Why Does This Topic Matter? Issues of Continuing Relevance
This page describes some of the broader issues that the "U.S. Bishops and Immigraion" website can help illuminate in the classroom.
How does a democratic nation engage newcomers?
Democracies rest on the idea of individual citizens exercising individual freedoms toward engaging and, indeed, improving the social and political life of the broader society. Who is permitted to enter a democratic nation and how those individuals are introduced to the nation once they arrive is a determinant of that nation's
character. Documents and resources on this site feature revealing discussion around who should enter the nation and who should be barred. Specifically, documents from the early to mid-twentieth century show that European nationality affected lawmakers' views of citizenship. Religious affiliation did as well, but this tended, as the documents also show, to be a more obvious factor when immigrants arrived and began their adjustment to the U.S.
When should a nation limit immigration?
Nations often feel compelled to limit those entering their borders due to concrete factors such as limited resources or national security. At other times, however, nations limit immigration for less concrete reasons, such as a perceived threat to national character by individuals who, for example, possess ethnic or religious attributes that the citizenry finds objectionable. In a democratic nation like the U.S., understanding why laws are passed to limit immigration can be difficult, as democratic ideals emphasize individual freedoms and egalitarianism, while in reality, Americans have historically limited migration due to a range of ethnic, religious, and national prejudices. The documents here offer insights into the ways the U.S. has historically limited newcomers, as well as the ways such limits, perceived as acceptable in one era, became unacceptable in another.
Is there a Catholic position on immigration?

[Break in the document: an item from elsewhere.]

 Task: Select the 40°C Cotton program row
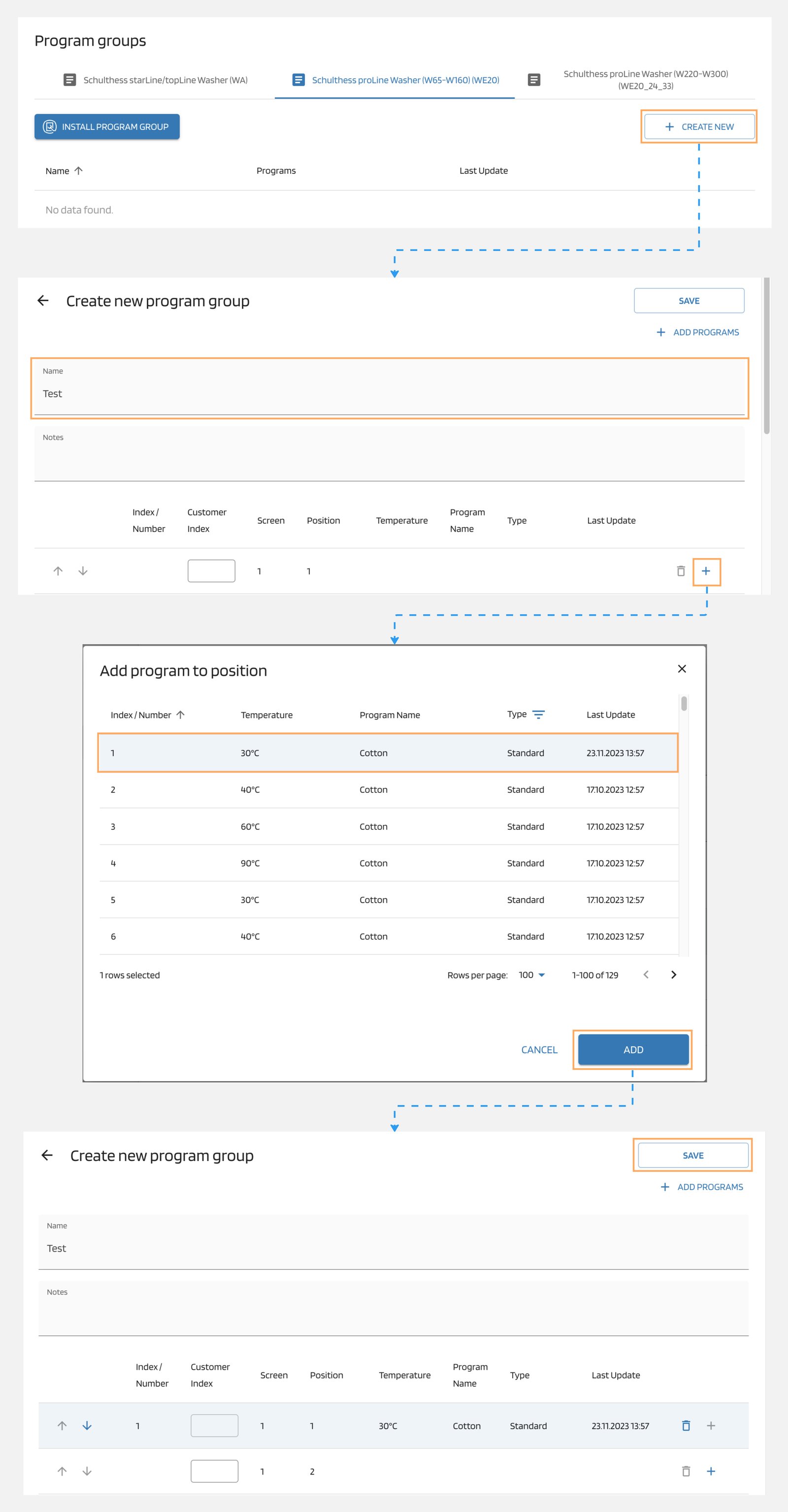click(388, 789)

Catholic social teaching provides the foundation for the Church's position on immigration. The Church recognizes that there must be a careful balance between the rights of migrants who move due to economic necessity, and the rights of sovereign states to protect and govern their borders. Reflecting on both Scripture and Church Tradition, the bishops have developed a set of moral principles that should inform the decision-making process of policy makers as they formulate immigration legislation. The following five basic principles, laid out in the 2003 pastoral document Strangers No Longer, provide guidance for all Catholics as they think about the issues surrounding illegal immigration, migrants, refugees, and other people on the move.
1. Persons have the right to find opportunities in their homelands. All people have the right to find in their own countries the economic, political, and social opportunities to live in freedom and dignity and to achieve a full life through the use of their God-given gifts.
2. Persons have the right to migrate to support themselves and their families. The Church recognizes that all the goods of the earth belong to all people. When persons cannot find employment in their country of origin to support themselves and their families, they have a right to find work elsewhere in order to survive. Sovereign nations should provide ways to accommodate this right.
3. Sovereign nations have the right to control their borders. The Church recognizes the right of sovereign nations to control their territories but rejects such control when it is exerted merely for the purpose of acquiring additional wealth. More economically powerful nations, which have the ability to protect and feed their residents, have a stronger obligation to accommodate migration flows.
4. Refugees and asylum seekers should be afforded protection. Those who flee wars and persecution should be protected by the global community. This requires, at a minimum, that migrants have a right to claim refugee status without incarceration and to have their claims fully considered by a competent authority.
5. The human dignity and human rights of all migrants should be respected. Regardless of their legal status, migrants, like all persons, possess inherent human dignity that should be respected. Often migrants are subject to punitive laws and harsh treatment from enforcement officers from both receiving and transit countries. Government policies that respect the basic human rights of the undocumented and of refugees are necessary.
(See the U.S. Conference of Catholic Bishops website on this issue at http://www.usccb.org/mrs/cst.shtml).
The documents and resources on this site offer a window into how U.S. laws and practices may have matched or contradicted Catholic teachings on migration, as well as the ways the U.S. church via the U.S. Bishops sought to assert a Catholic position on migration over the past century.
How does a democratic nation balance its desire for human resources such as labor with a professed respect for the individual?
Most immigrants that came to the U.S. across the twentieth century came in search of work. The industrializing U.S., with its expanding economy and factories, welcomed migrant labor early in the century to run its factories, and later to work on its farms and in its service sector. The documents here reflect that important fact, as well as the Catholic position on the role of labor in migration. Toward the later twentieth century illegal immigration has become an issue as migrants enter the country, lured largely by employers offering much needed work. The church has addressed this issue repeatedly, as the documents here show.